_Dataset extract_
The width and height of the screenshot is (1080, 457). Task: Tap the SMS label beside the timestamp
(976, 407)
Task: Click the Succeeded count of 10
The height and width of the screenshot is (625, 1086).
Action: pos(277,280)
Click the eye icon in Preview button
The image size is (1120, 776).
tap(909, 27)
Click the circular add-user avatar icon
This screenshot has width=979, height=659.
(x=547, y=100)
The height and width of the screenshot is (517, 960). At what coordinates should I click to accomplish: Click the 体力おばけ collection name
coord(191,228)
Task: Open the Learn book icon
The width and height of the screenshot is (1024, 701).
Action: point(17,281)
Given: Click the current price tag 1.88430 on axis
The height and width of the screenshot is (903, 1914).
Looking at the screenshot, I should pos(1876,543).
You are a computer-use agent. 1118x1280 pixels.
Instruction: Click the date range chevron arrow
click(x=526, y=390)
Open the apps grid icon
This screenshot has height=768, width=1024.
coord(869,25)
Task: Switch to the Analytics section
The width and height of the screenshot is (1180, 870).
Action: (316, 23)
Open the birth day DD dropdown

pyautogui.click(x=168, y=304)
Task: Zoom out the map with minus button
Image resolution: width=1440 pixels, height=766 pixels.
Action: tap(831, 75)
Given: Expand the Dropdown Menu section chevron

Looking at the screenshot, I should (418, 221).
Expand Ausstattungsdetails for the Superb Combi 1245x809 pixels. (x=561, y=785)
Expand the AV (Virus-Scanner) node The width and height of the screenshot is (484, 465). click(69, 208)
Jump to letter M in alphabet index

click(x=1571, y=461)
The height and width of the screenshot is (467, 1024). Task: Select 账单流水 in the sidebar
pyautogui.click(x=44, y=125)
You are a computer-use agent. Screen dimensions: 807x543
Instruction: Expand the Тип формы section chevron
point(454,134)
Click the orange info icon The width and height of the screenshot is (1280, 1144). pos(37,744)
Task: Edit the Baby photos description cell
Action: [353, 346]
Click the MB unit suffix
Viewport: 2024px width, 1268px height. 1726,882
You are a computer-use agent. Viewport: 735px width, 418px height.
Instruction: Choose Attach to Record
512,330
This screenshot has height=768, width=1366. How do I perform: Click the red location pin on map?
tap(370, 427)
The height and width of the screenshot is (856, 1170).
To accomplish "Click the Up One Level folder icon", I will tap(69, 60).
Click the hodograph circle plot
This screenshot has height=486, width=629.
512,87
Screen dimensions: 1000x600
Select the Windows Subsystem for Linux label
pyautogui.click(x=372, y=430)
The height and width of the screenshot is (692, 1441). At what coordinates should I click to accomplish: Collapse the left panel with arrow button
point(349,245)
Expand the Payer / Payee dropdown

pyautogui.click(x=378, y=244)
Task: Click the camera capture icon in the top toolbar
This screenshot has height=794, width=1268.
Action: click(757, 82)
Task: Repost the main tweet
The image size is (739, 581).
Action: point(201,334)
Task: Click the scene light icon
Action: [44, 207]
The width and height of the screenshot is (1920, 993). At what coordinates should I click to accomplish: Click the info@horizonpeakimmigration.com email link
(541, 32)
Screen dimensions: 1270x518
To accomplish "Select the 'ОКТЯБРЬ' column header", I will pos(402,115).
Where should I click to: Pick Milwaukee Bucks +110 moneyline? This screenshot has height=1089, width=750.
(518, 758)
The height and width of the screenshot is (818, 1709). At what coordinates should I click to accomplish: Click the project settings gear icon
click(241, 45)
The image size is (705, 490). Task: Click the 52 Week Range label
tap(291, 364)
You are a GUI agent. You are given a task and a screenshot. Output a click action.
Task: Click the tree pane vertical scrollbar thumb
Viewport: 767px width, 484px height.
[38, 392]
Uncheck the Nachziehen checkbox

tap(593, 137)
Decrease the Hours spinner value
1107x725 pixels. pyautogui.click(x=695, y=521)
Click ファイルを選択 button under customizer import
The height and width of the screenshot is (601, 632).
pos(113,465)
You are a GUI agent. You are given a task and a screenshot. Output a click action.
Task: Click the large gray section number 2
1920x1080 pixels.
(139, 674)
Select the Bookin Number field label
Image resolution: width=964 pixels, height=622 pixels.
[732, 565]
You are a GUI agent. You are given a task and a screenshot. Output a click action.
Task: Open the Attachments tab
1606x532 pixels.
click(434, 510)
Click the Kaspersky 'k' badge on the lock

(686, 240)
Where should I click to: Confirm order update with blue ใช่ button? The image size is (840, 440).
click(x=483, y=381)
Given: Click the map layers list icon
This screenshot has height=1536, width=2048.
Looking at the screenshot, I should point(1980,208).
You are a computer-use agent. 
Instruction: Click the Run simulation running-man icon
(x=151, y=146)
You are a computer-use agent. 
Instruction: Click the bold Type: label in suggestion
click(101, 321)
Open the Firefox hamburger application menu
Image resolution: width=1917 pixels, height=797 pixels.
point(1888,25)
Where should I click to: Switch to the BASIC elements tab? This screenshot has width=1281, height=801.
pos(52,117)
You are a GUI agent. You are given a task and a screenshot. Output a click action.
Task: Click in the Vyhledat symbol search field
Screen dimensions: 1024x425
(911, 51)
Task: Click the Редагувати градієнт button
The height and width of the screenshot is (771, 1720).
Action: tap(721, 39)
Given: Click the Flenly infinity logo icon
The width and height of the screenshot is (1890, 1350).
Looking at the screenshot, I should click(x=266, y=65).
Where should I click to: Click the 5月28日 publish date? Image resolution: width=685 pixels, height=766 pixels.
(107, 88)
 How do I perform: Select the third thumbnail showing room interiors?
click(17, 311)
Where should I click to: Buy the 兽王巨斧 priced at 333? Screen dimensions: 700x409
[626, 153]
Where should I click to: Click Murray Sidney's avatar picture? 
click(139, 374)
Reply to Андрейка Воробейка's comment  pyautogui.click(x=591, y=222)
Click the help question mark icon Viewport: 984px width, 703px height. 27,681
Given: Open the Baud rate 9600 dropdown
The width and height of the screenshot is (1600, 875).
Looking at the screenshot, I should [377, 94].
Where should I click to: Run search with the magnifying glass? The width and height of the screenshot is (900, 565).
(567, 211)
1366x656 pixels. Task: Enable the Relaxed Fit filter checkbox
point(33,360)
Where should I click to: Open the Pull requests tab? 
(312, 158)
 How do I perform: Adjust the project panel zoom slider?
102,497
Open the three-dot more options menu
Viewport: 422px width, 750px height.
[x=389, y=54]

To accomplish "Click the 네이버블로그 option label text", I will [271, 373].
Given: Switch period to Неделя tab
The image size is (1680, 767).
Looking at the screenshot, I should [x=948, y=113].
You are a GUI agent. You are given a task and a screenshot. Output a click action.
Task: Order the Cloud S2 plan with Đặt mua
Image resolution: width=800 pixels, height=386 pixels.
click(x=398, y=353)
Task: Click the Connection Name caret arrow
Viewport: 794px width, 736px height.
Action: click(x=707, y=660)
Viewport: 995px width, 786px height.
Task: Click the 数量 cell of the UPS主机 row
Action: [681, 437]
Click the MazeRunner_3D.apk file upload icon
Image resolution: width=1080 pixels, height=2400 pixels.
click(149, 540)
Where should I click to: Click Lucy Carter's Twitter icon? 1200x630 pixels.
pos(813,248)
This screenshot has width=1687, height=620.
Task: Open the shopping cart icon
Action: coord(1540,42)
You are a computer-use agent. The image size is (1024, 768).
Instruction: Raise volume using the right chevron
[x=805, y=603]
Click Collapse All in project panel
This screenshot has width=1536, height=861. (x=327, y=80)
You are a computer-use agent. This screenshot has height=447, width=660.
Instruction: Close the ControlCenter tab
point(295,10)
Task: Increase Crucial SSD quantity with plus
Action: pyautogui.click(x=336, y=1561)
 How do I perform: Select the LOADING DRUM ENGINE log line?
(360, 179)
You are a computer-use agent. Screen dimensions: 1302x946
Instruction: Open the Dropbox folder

_Problem description_
With the line that has "Task: Click the Succeeded count of 10" as the first and the line that has "Task: Open the Learn book icon" as the last, repeat exactly that run of lines above and no more.

_Exercise answer_
Task: Click the Succeeded count of 10
The height and width of the screenshot is (625, 1086).
Action: pos(277,280)
Click the eye icon in Preview button
The image size is (1120, 776).
tap(909, 27)
Click the circular add-user avatar icon
This screenshot has width=979, height=659.
(x=547, y=100)
The height and width of the screenshot is (517, 960). At what coordinates should I click to accomplish: Click the 体力おばけ collection name
coord(191,228)
Task: Open the Learn book icon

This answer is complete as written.